▸ Task details: From the text on the Markdown parser below, extract the stretch from "Phase 2: Inline" through "Ellipsis (... )", copying it word for word.

▸ Text passage:

——

Phase 2: Inline Structure (character-by-character within blocks)

  • Emphasis (*emphasis* , _emphasis_ )
  • Strong emphasis (**strong** , __strong__ )
  • Code spans ( `code` )
  • Links ([text](url) )
  • Images (![alt](url) )
  • Line breaks

Optional Phase 3: Smart Punctuation

  • Curly quotes ("" )
  • Dashes (-- → en-dash, --- → em-dash)
  • Ellipsis (... )
// Simple API
using var stream = File.OpenRead("document.md");
var document = MarkdownParser.Parse(stream);

// Or from string
var document = MarkdownParser.Parse("# Hello\
\
Paragraph text");

Extended Markdown: Front Matter Support

ExtendedMarkdownParser extends the base parser to support YAML front matter:

var markdown = @"---
title: My Article
author: Nathan Quandt
tags: [parsing, markdown, femur]
---

# Content starts here

Article body...";

var document = ExtendedMarkdownParser.Parse(markdown);

// Access front matter
var title = document.FrontMatterBlock?.ParsedData["title"];
var tags = document.FrontMatterBlock?.ParsedData["tags"] as List<object>;

Front matter is parsed as a separate FrontMatterBlockNode attached to the document, containing both the raw YAML text and parsed key-value pairs.

——

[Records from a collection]
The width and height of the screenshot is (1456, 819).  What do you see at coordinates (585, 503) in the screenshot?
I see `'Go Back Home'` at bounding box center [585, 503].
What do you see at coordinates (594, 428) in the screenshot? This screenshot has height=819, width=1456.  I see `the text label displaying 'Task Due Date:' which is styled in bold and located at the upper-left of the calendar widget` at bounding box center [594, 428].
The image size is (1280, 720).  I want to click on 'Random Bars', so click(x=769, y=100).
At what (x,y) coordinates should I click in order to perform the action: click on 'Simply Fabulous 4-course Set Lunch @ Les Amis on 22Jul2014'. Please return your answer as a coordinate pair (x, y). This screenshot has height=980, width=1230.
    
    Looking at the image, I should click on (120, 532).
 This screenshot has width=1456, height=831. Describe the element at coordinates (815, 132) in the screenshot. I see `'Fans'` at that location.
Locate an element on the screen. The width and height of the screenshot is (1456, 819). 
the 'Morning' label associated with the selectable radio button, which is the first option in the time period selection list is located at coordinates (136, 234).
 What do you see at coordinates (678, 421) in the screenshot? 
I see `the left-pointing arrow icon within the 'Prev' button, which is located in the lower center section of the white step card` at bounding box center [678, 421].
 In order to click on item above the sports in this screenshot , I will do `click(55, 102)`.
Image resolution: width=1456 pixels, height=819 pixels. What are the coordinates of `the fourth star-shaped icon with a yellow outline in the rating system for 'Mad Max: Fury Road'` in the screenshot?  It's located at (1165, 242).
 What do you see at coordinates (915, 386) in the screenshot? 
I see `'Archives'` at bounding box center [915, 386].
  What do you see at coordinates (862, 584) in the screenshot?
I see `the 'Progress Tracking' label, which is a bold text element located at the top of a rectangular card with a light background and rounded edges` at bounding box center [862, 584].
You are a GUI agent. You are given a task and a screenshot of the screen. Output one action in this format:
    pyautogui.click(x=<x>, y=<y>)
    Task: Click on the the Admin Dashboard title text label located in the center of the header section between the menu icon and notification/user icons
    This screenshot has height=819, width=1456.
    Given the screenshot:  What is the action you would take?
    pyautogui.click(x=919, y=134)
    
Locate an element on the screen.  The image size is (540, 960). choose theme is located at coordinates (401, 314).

——

▸ Answer for this exercise:
Phase 2: Inline Structure (character-by-character within blocks)

  • Emphasis (*emphasis* , _emphasis_ )
  • Strong emphasis (**strong** , __strong__ )
  • Code spans ( `code` )
  • Links ([text](url) )
  • Images (![alt](url) )
  • Line breaks

Optional Phase 3: Smart Punctuation

  • Curly quotes ("" )
  • Dashes (-- → en-dash, --- → em-dash)
  • Ellipsis (... )